[START]

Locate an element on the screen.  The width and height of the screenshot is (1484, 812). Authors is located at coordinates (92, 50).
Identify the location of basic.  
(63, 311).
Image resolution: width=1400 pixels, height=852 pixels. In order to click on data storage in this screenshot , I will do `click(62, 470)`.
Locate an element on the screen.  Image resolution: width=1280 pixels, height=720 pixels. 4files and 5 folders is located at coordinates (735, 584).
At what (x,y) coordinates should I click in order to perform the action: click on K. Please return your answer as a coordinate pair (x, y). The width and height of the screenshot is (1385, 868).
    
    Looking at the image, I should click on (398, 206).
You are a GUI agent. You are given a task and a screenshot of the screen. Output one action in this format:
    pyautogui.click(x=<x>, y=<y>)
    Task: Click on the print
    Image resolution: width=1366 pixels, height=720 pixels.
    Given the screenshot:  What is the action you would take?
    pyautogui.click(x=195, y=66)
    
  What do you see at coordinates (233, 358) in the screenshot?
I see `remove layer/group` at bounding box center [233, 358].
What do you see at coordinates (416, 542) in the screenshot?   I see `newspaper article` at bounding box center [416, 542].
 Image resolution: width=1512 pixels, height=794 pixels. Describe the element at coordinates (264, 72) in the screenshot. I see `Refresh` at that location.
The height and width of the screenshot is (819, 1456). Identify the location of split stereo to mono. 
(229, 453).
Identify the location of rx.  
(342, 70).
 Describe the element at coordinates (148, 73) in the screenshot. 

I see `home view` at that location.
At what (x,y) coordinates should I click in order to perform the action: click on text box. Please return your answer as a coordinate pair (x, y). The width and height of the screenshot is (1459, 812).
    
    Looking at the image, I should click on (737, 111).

[END]

Given instruction ▸ Rewrite the records above, switching "Identify" to "Find" everywhere it appears, and leave everything else unchanged.

Written solution ▸
Locate an element on the screen.  The width and height of the screenshot is (1484, 812). Authors is located at coordinates (92, 50).
Find the location of basic.  
(63, 311).
Image resolution: width=1400 pixels, height=852 pixels. In order to click on data storage in this screenshot , I will do `click(62, 470)`.
Locate an element on the screen.  Image resolution: width=1280 pixels, height=720 pixels. 4files and 5 folders is located at coordinates (735, 584).
At what (x,y) coordinates should I click in order to perform the action: click on K. Please return your answer as a coordinate pair (x, y). The width and height of the screenshot is (1385, 868).
    
    Looking at the image, I should click on (398, 206).
You are a GUI agent. You are given a task and a screenshot of the screen. Output one action in this format:
    pyautogui.click(x=<x>, y=<y>)
    Task: Click on the print
    Image resolution: width=1366 pixels, height=720 pixels.
    Given the screenshot:  What is the action you would take?
    pyautogui.click(x=195, y=66)
    
  What do you see at coordinates (233, 358) in the screenshot?
I see `remove layer/group` at bounding box center [233, 358].
What do you see at coordinates (416, 542) in the screenshot?   I see `newspaper article` at bounding box center [416, 542].
 Image resolution: width=1512 pixels, height=794 pixels. Describe the element at coordinates (264, 72) in the screenshot. I see `Refresh` at that location.
The height and width of the screenshot is (819, 1456). Find the location of split stereo to mono. 
(229, 453).
Find the location of rx.  
(342, 70).
 Describe the element at coordinates (148, 73) in the screenshot. 

I see `home view` at that location.
At what (x,y) coordinates should I click in order to perform the action: click on text box. Please return your answer as a coordinate pair (x, y). The width and height of the screenshot is (1459, 812).
    
    Looking at the image, I should click on (737, 111).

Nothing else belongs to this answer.